** ABOUT THIS EXERCISE **
The reply needs the lines from the one containing "Instruction: Click the" through the end of the material, each repeated exactly, and no pictures.

** DATA FOR ANALYSIS **
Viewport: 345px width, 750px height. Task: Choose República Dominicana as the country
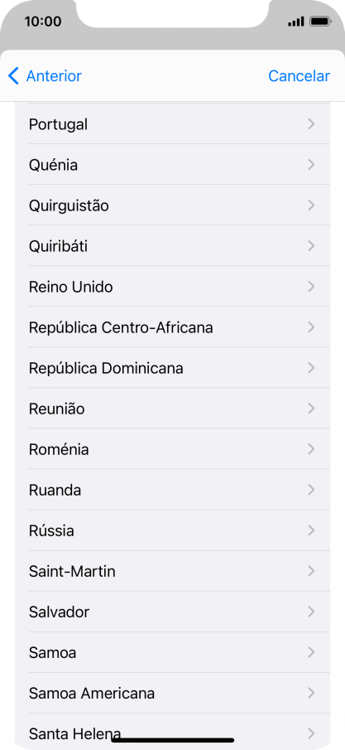tap(172, 368)
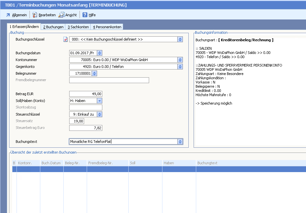Click the Bearbeiten clipboard icon
The width and height of the screenshot is (306, 213).
pyautogui.click(x=35, y=15)
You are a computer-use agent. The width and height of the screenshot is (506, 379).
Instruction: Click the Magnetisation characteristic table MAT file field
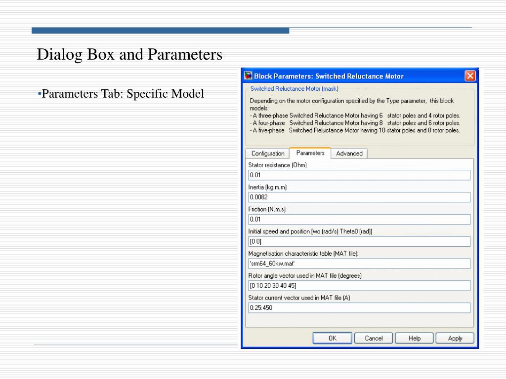click(359, 264)
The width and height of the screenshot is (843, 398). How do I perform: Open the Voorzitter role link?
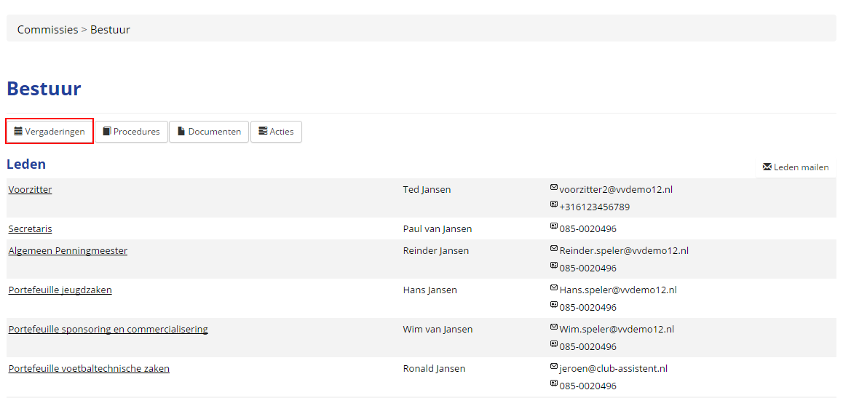(30, 190)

** SOLUTION FOR THIS TASK **
Instruction: Click the Magnetisation characteristic table MAT file field
click(359, 264)
The width and height of the screenshot is (843, 398). How do I perform: Open the Voorzitter role link?
(30, 190)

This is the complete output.